Vian hatte wie immer keine Lust zum Lernen.
Er konnte sich kaum zusammenreißen, fuchtelte wild mit den Armen und rief: »Im Fluss ist ein Entenküken! Es hat seine Mutter verloren! Schnell!«
Sofort sprang Nell auf und lief ihm nach.
Schon oft hatten die beiden darüber gesprochen, wie viel Spaß es machen würde, ein Küken großzuziehen, doch bisher hatte keins das zweifelhafte Vergnügen genossen, sich ihnen zur Verfügung stellen zu müssen.
Scampi ließ sich von der Aufregung der Kinder, die den Hang hinunter ans Ufer rasten, anstecken, doch Nell konnte das Piepsen des Kükens trotz des lauten Hundegebells hören. Zwischen den Zweigen der Trauerweide erhaschte sie einen Blick auf das gelbbraune Federkleid.
»Bring Scampi ins Haus und hol die Rettungswesten!«, befahl Vian. »Ich mache das Boot fertig.«
»Aber deine Mum hat gesagt, dass sie nicht gestört werden will«, warf Nell ein.
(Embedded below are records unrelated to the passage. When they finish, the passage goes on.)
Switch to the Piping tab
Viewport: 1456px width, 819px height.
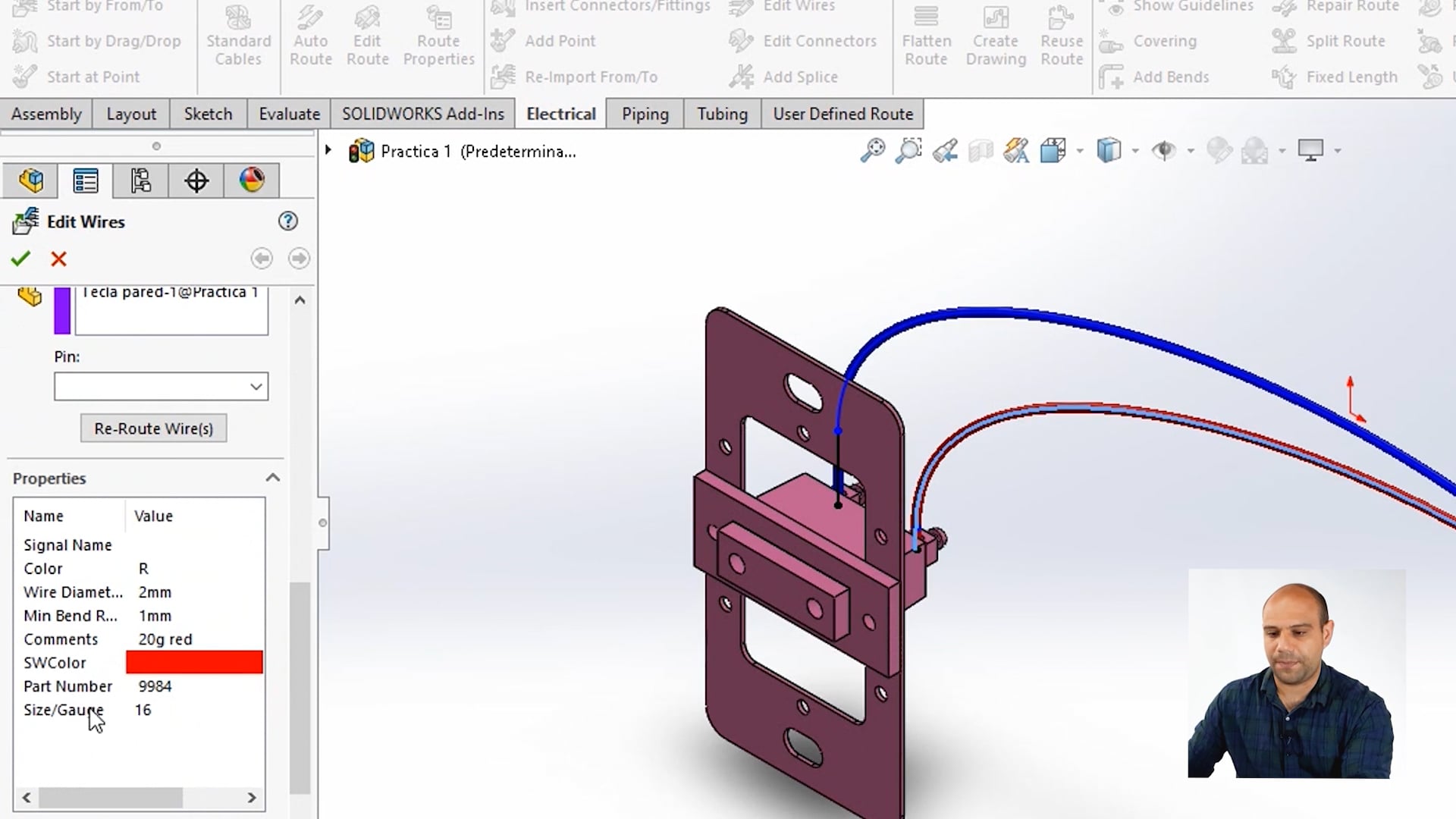[x=644, y=113]
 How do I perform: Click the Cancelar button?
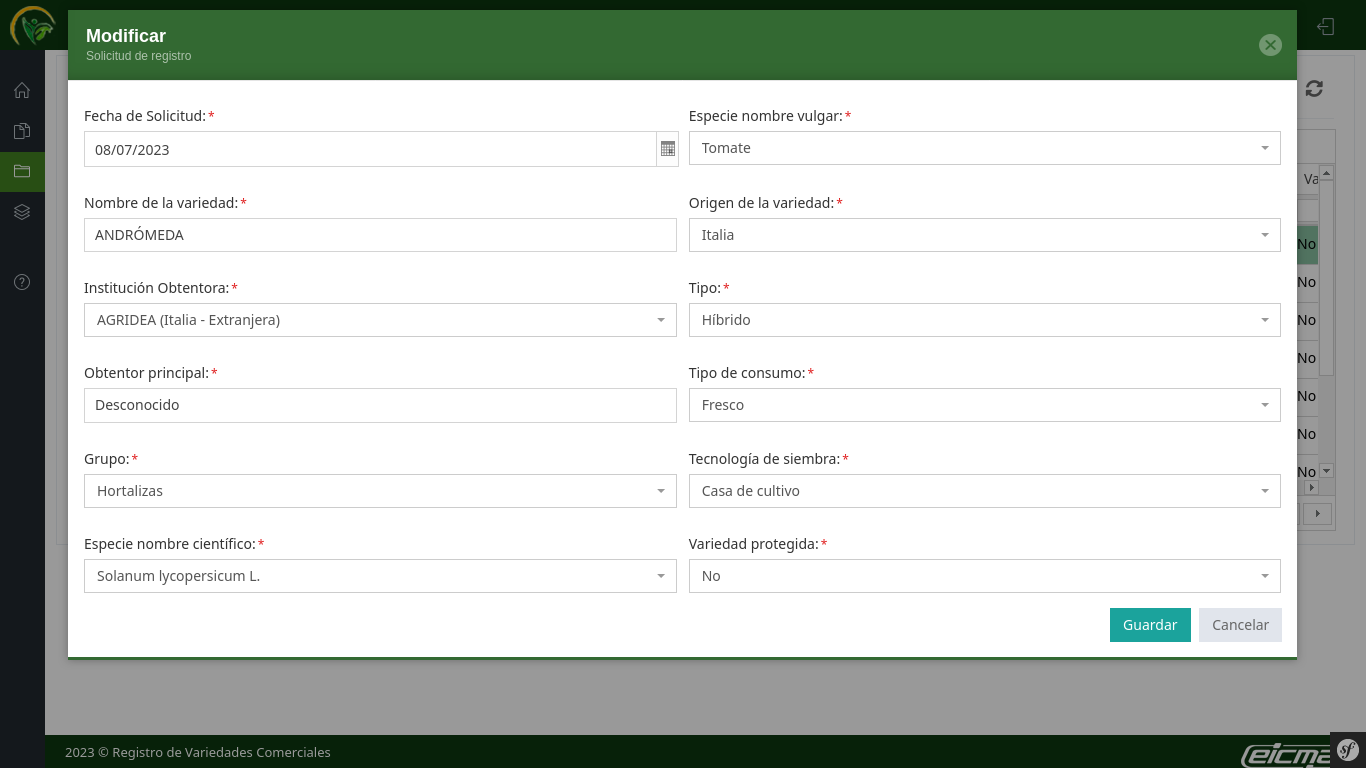click(1240, 625)
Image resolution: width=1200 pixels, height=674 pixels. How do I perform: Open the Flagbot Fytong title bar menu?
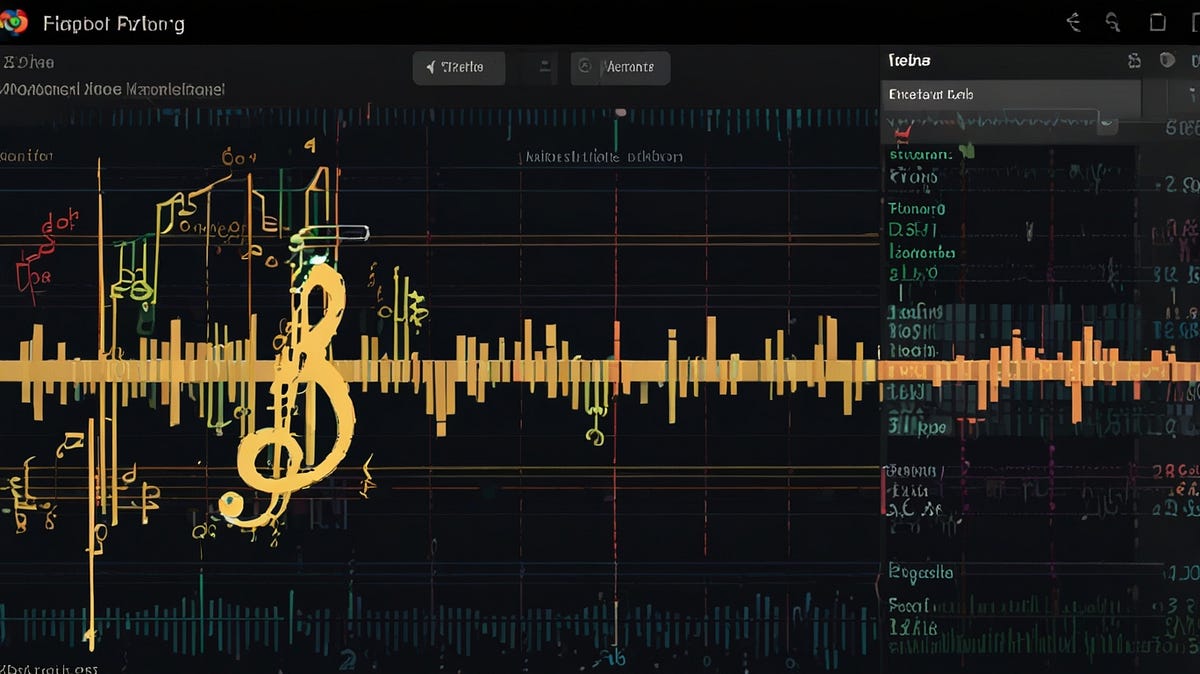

Nells Vater war noch auf der Arbeit, und Ruth malte in ihrem Atelier - das kleine Nebengebäude, fünf Meter vom Cottage entfernt. In früheren Zeiten war darin eine komplette Familie untergekommen, doch schon in Geoffs Kindheit hatte man es renoviert und zu einem Spielzimmer umgebaut.
»Wir stören sie ja gar nicht«, erwiderte Vian mit durchtriebenem Grinsen. »Los, beeil dich, bevor das Küken weg ist.«
Aus der Fließrichtung der Wellen schloss Nell, dass gerade Ebbe war, und sie wusste, dass das Wasser erstaunlich schnell ablief. Sie war noch nie auf Grund gelaufen, aber es gab immer ein erstes Mal, deshalb war sie so klug, zwei Paar Gummistiefel und das Netz für die Fahrt im Boot mitzubringen, das sie immer zum Krabbenfischen benutzten.
Auch wenn Nell Angst hatte, später eine Standpauke zu bekommen, weil sie allein mit dem Boot rausgefahren waren, war ihr Verantwortungsgefühl stärker. Sie hatte schon gesehen, wie verirrte Küken von großen Reihern aus dem Fluss gefischt wurden, deshalb war ihr bewusst, dass sie keine Zeit zu verlieren hatten. Mit dem Netz in der Hand saß Nell im Heck und drehte sich so, dass sie aufs Wasser schaute. Angestrengt lauschend, vernahm sie bald das Piepsen des Vogeljungen.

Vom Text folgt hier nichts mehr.